DESCRIPTION (provided by applicant): Each year, approximately 25 percent of US teenagers sustain physical, psychological, or sexual abuse by dating partners. Many victims of teen dating violence (TDV) experience a host of devastating consequences, including acute and chronic mental and physical health problems, suicidality, delinquency, risky sexual behavior, substance abuse, and academic failure. Moreover, perpetrators of TDV are at increased risk for continuing intimate partner violence in adulthood. The prevalence of TDV, as well as the adverse mental, behavioral, and relationship health outcomes associated with it, underscores the need for effective TDV prevention programs.
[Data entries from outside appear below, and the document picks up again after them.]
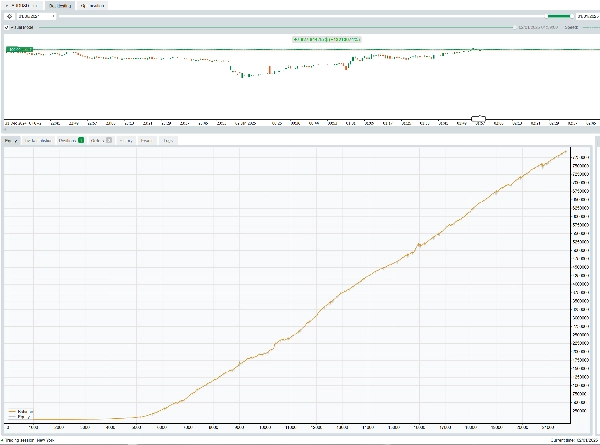
Task: Click the green Positions count badge
Action: click(81, 141)
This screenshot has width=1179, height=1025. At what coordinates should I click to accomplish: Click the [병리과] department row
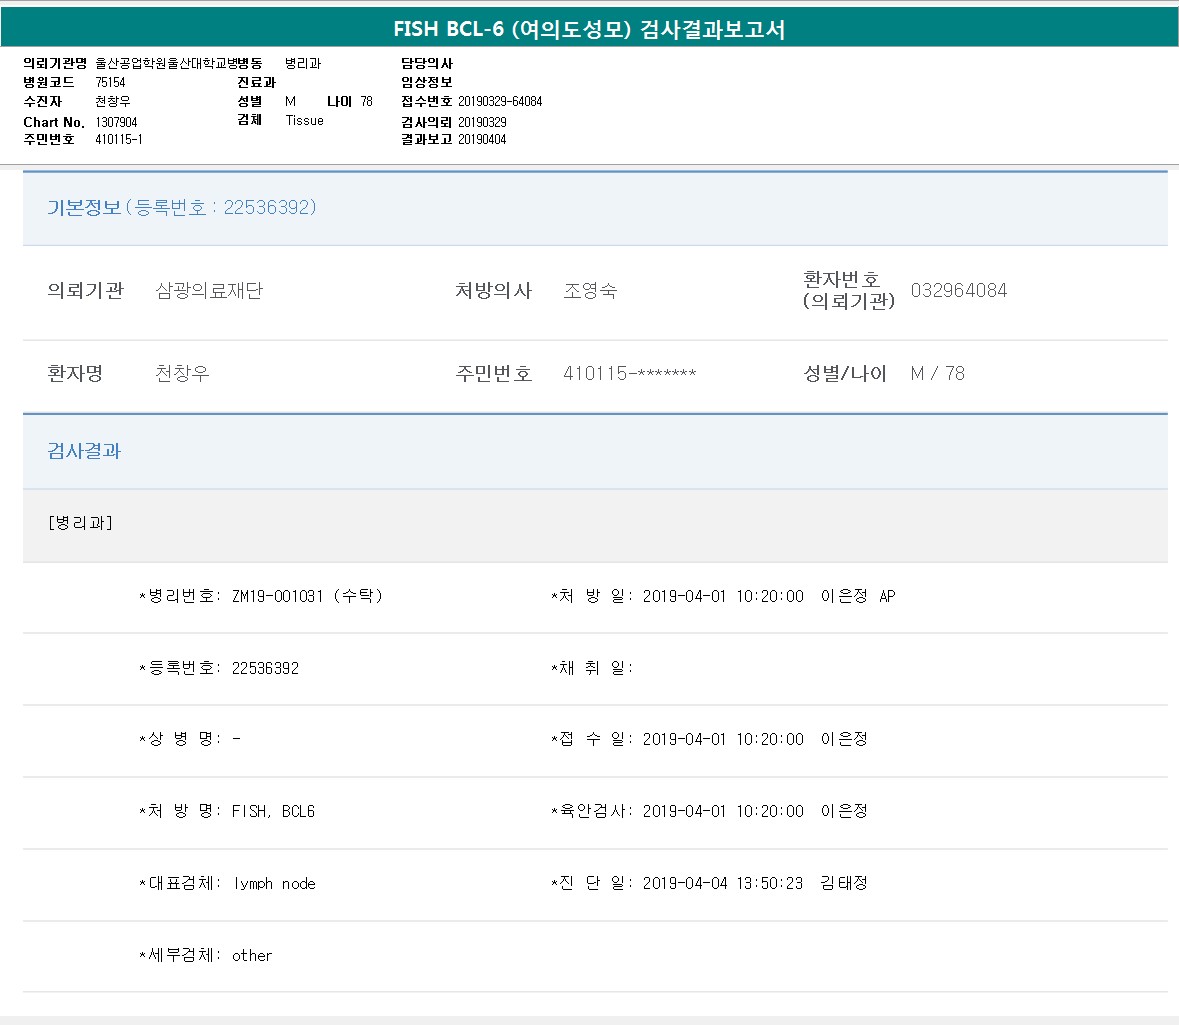click(80, 523)
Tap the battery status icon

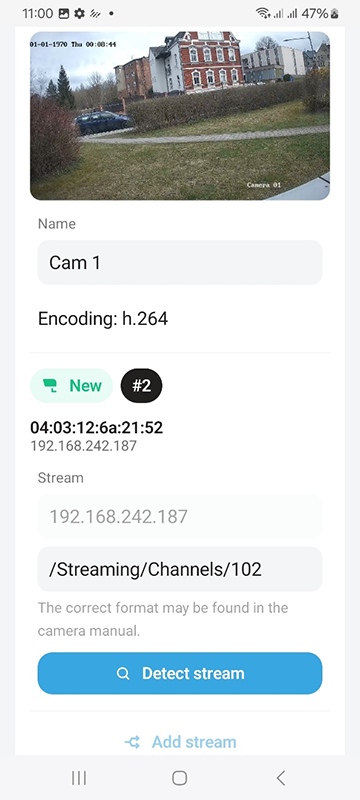pos(335,14)
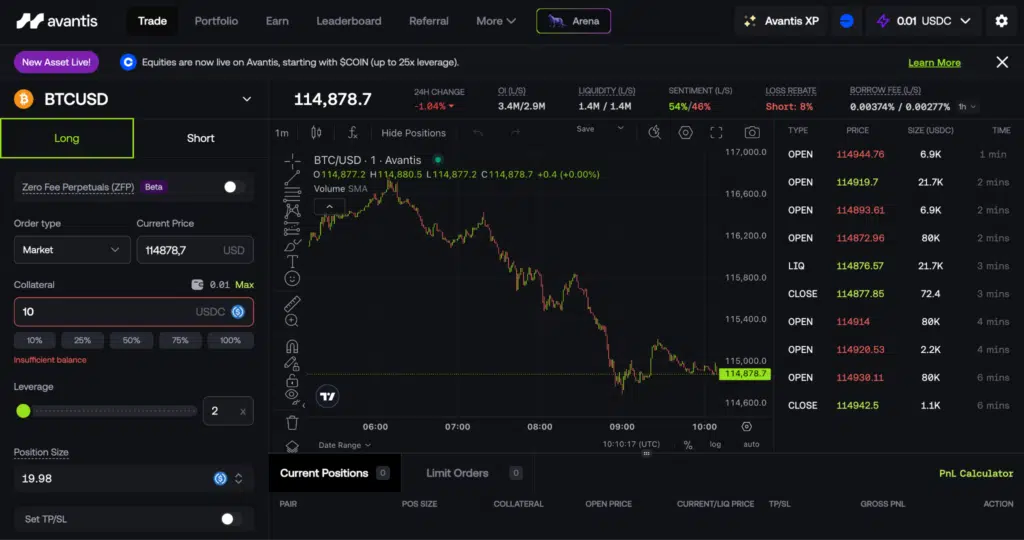The image size is (1024, 540).
Task: Switch to the Short tab
Action: [200, 138]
For maximum benefit, these prevention programs must be developmentally well-timed and promote healthy relationships among all teens, which is why school-based programs hold considerable promise. One evidence-based program, the Fourth R, integrates the promotion of healthy relationship skills and prevention of TDV into existing school curricula. Thus, we propose to conduct a school-based cluster randomized trial of the 7th-grade version of Fourth R with 30 ethnically diverse middle schools (i.e., clusters: 15 intervention schools; 15 control schools) in one of the nation's largest school districts. Students
(N = 3,375) in these schools will be the unit of analysis and will be studied prospectively (annually for 3 years) to determine the impact of the program by comparing students in intervention schools with those in control schools. The primary aim of this study is to determine whether Fourth R reduces students' experiences with TDV, as indexed by less perpetration and victimization of physical, sexual, and psychological TDV. The secondary aims of this study are to determine whether Fourth R (1) improves students' emotional well-being and increases their acquisition and use of healthy relationship skills, as indexed by improved problem-solving, communication, and conflict resolution skills and (2) ameliorates the modifiable cognitive and behavioral correlates associated with the perpetration and victimization of TDV, as indexed by fewer attitudes justifying dating violence, decreased substance use, decreased risky sexual behavior, decreased fighting and bullying, increased school connectedness, and decreased psychological symptoms. Prespecified differences by gender and ethnicity will be examined as well as the acquisition and utilization of various program components. Although TDV is a pervasive problem, it is largely preventable. In the proposed study, we will use a rigorous methodological design to test a new and enhanced version of Fourth R, one of the very few promising TDV prevention programs. In addition to overcoming limitations of previous TDV prevention research (e.g., small sample sizes, limited follow-up times, and ethnic homogeneity), the proposed study will be the first to rigorously evaluate Fourth R in a US sample and the first to test the effectiveness of the new 7th-grade version of Fourth R. A cost-effective and relatively
portable TDV prevention program that can be embedded in US middle schools has the potential to dramatically improve the health and well-being of adolescents across the nation.